Ireland Ready To Accept EU/IMF Bailout But Will Not Budge On The Corporation Tax
Source: eGov monitor - A Policy Dialogue PlatformPublished Friday, November 19, 2010 - 12:47
The Irish Government, in principle has agreed to a EU/IMF bailout but is adamant on not increasing the 12.5% corporation tax.
A bailout package, estimated to be in billions of euros, is expected to be unveiled next week, almost coinciding with announcement of a new Irish austerity plan for the next four years.
The government of Taoseich Brian Cowen is taking a hard line on protecting its very low corporation taxes. It is "non negotiable" said Deputy Irish Prime Minister Mary Coughlan.

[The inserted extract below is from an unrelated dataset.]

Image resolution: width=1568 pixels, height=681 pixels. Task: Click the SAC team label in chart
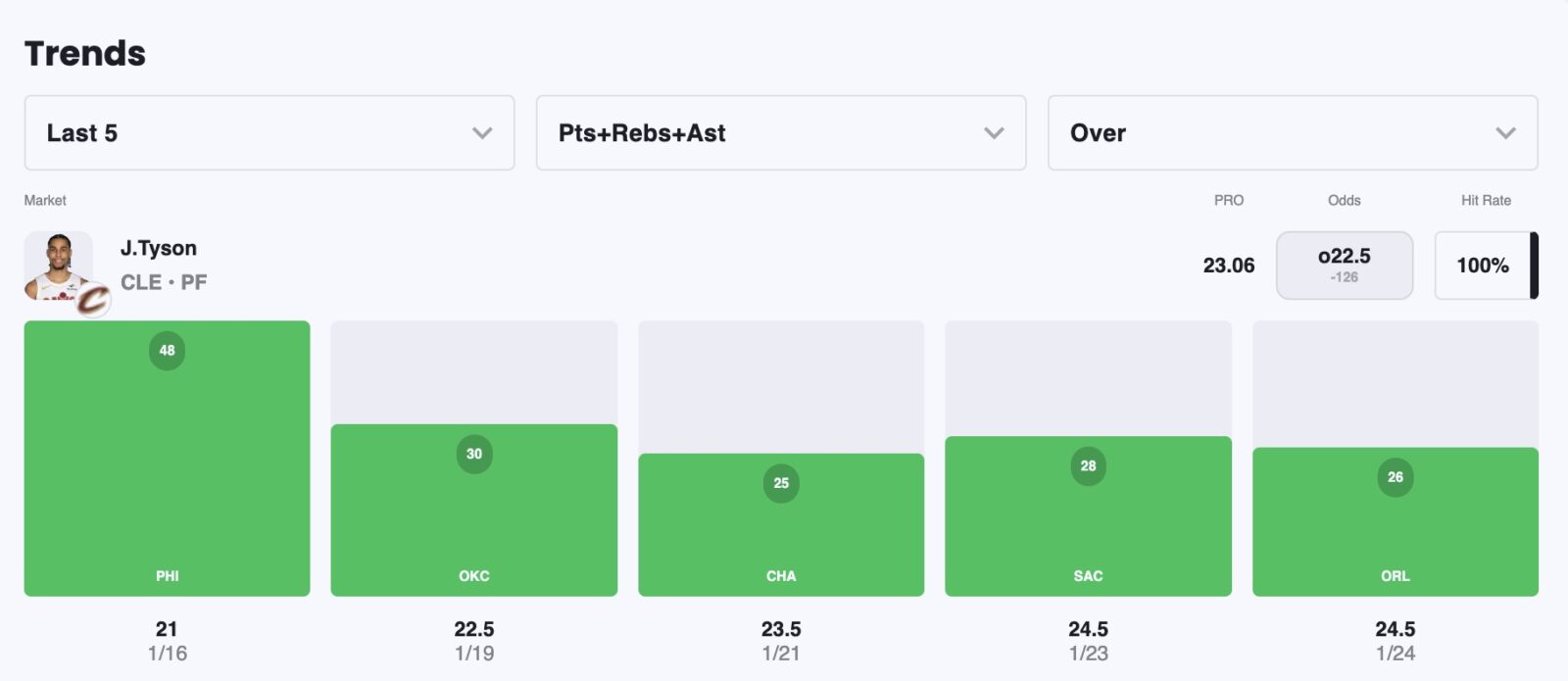[1088, 576]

There is considerable pressure from the two big EU powers, France and Germany, on the Irish government to increase it corporation taxes in lieu of the bailout. Many EU countries argue that its low corporate tax structure gives the country unfair competitive advantage in attracting foreign investments.
The call for increase was also rebuffed by Dick Roach, Ireland's Europe Minister.

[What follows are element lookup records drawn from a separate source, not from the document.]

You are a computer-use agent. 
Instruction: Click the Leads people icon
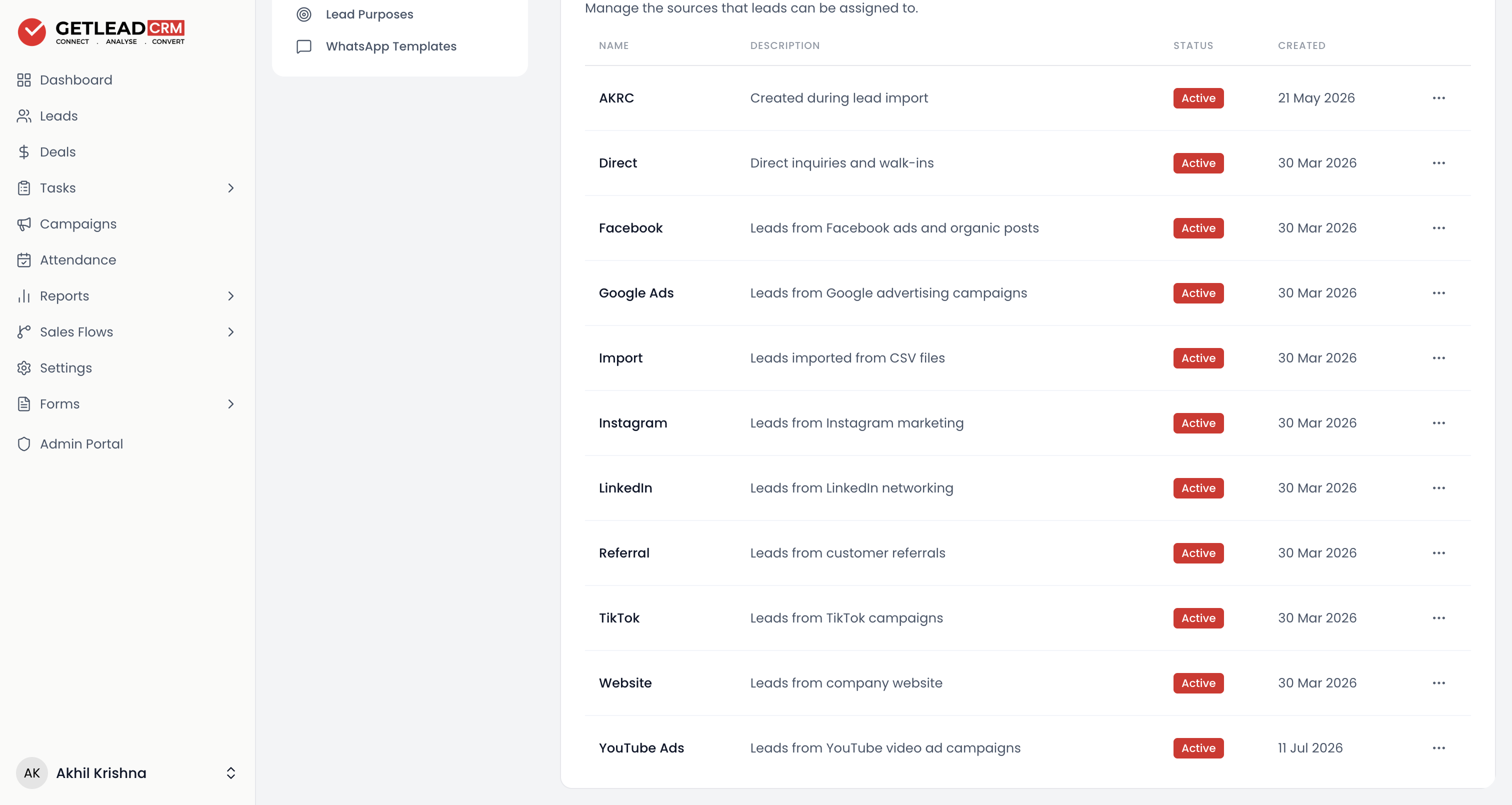pos(24,116)
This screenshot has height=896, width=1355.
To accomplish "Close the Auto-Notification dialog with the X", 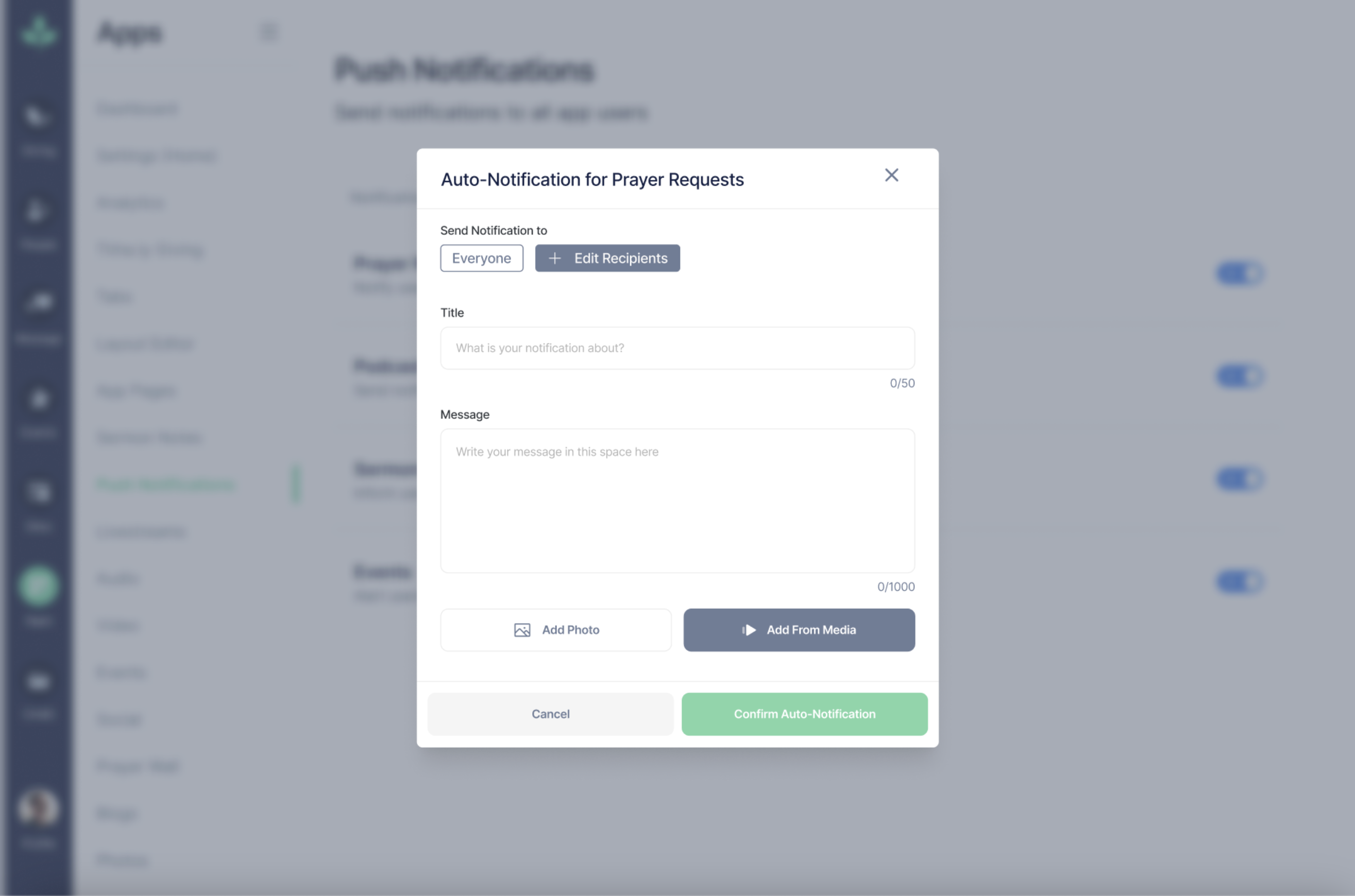I will pos(891,175).
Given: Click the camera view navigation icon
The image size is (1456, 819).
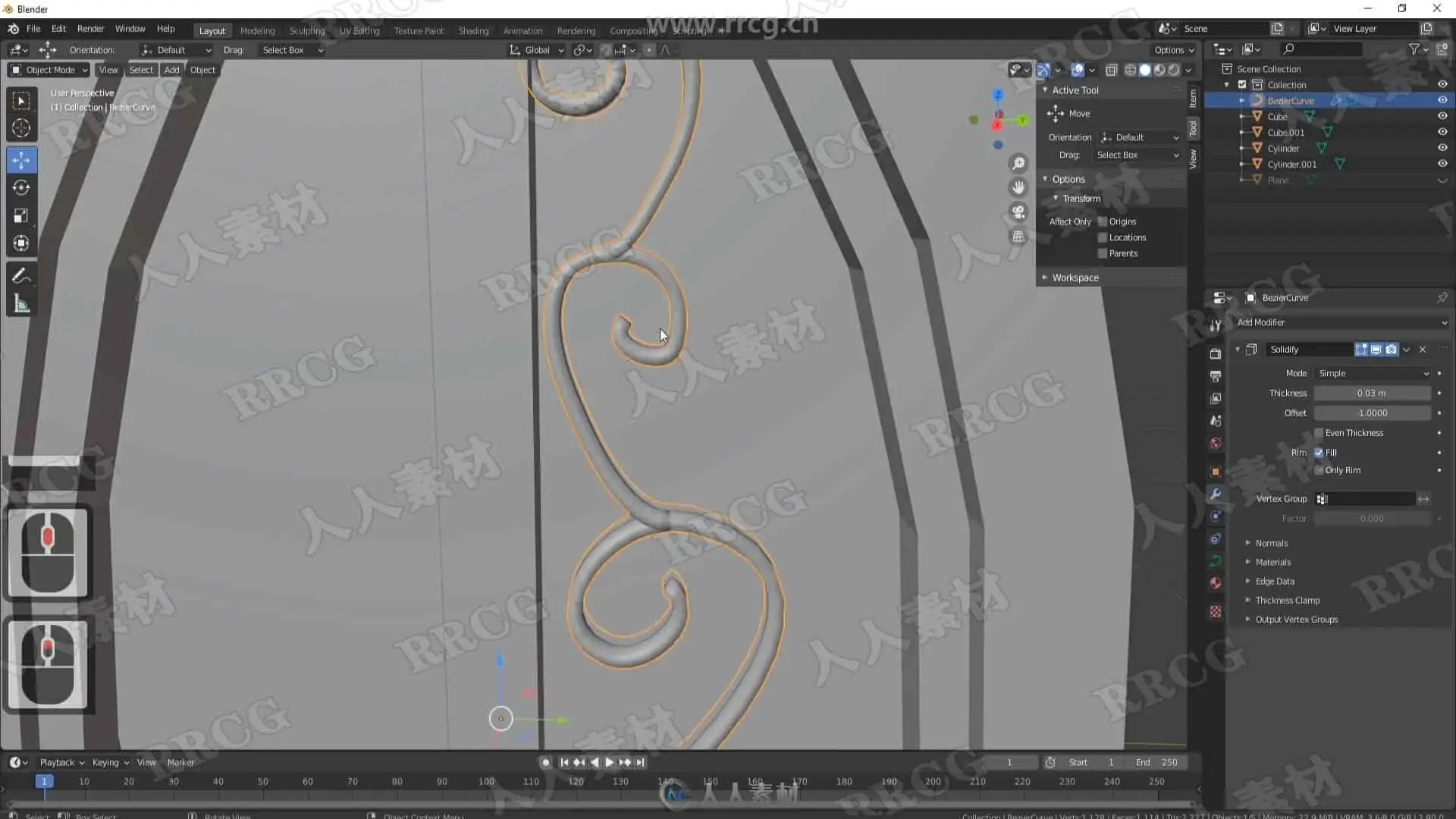Looking at the screenshot, I should pos(1018,212).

"There has been some very unhelpful chatter in the background in the last few days about our corporation profit tax," he told the BBC.
"Where would be the sense of destroying one of the great drivers of growth?"
There is considerable political and public opposition to taking bailout money from the EU/IMF.
The Government has also made it clear that no agreement has been reached yet but Brian Lenihan suggested that while funds would be made available "but not drawn down".
Mr. Lenihan is seeking a special fund for its banks and described that as "very desirable outcome" of the ongoing talks with EU/IMF.